The task: Word for word, reproduce all entries below, leaving every picture out.

The records:
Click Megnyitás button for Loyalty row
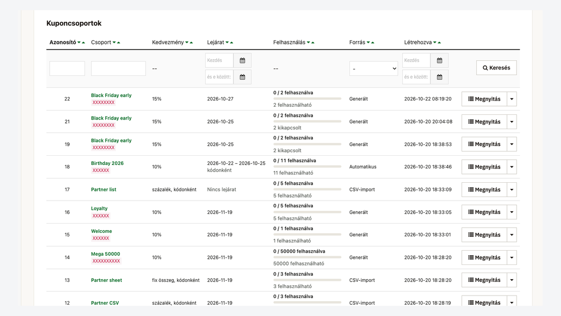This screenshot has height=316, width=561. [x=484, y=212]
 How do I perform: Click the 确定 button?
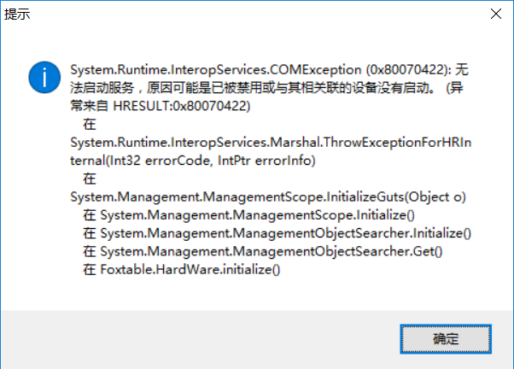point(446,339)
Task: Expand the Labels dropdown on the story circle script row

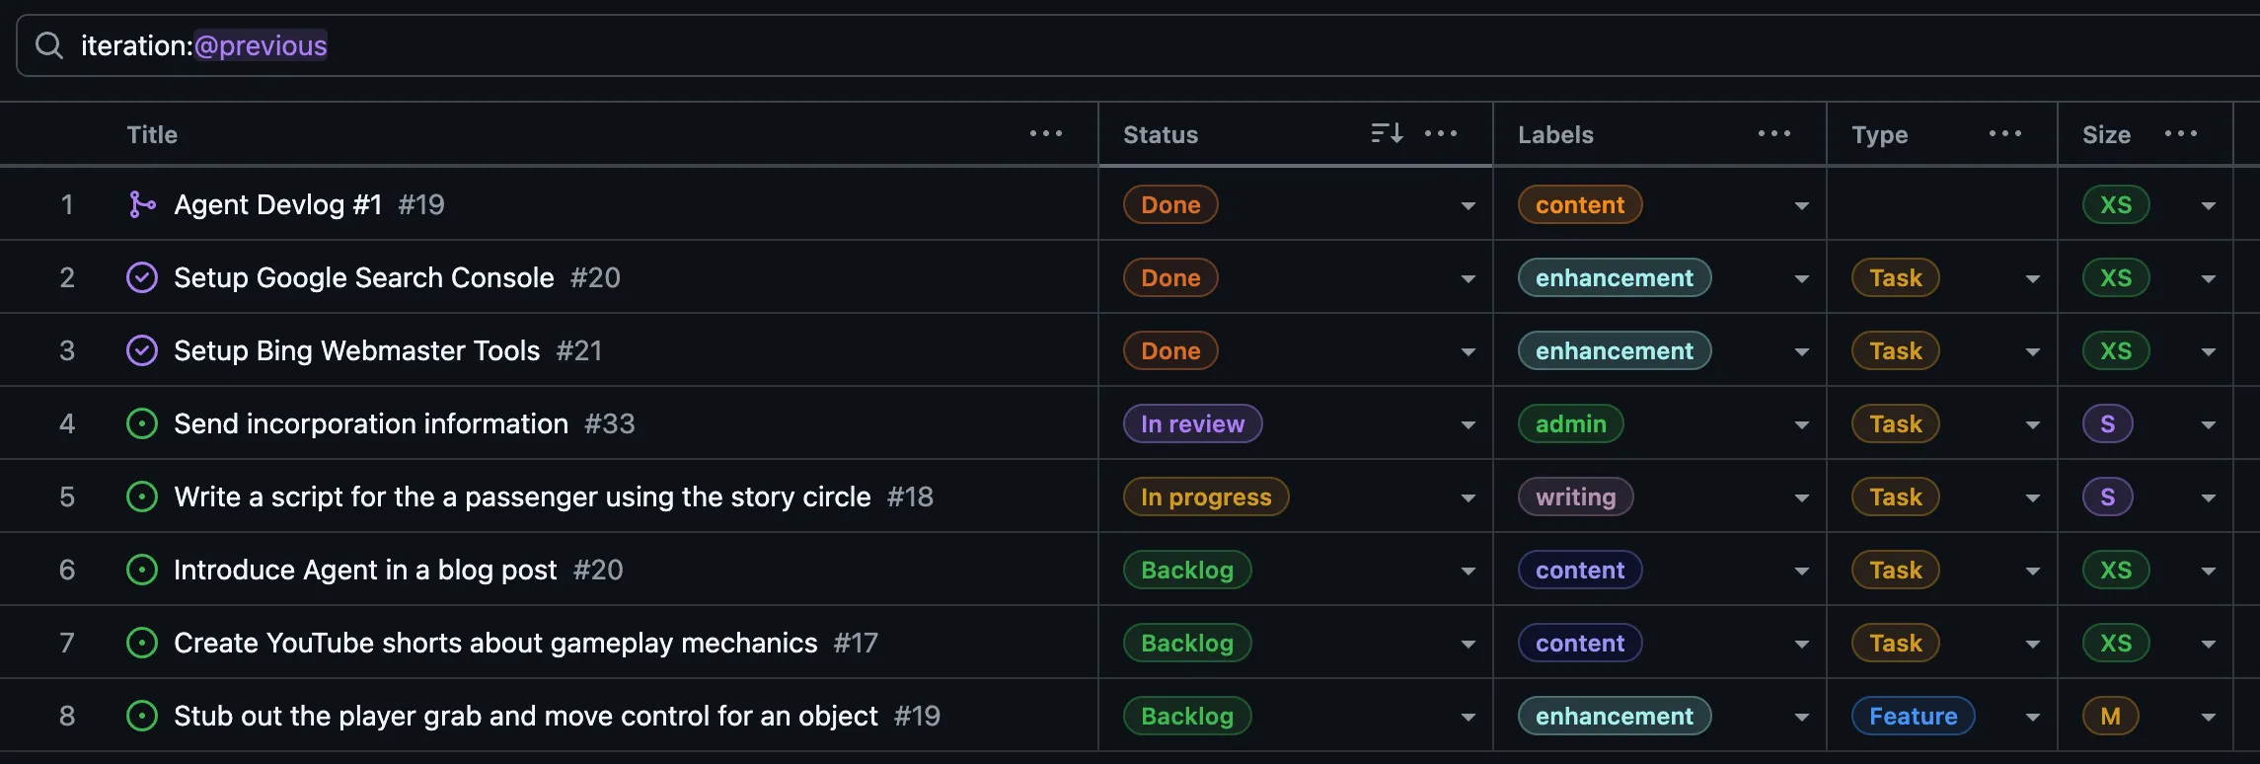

Exercise response:
Click Megnyitás button for Loyalty row
This screenshot has height=316, width=561. [x=484, y=212]
 How do I perform: Click the 确定 button?
point(446,339)
Task: Expand the Labels dropdown on the story circle script row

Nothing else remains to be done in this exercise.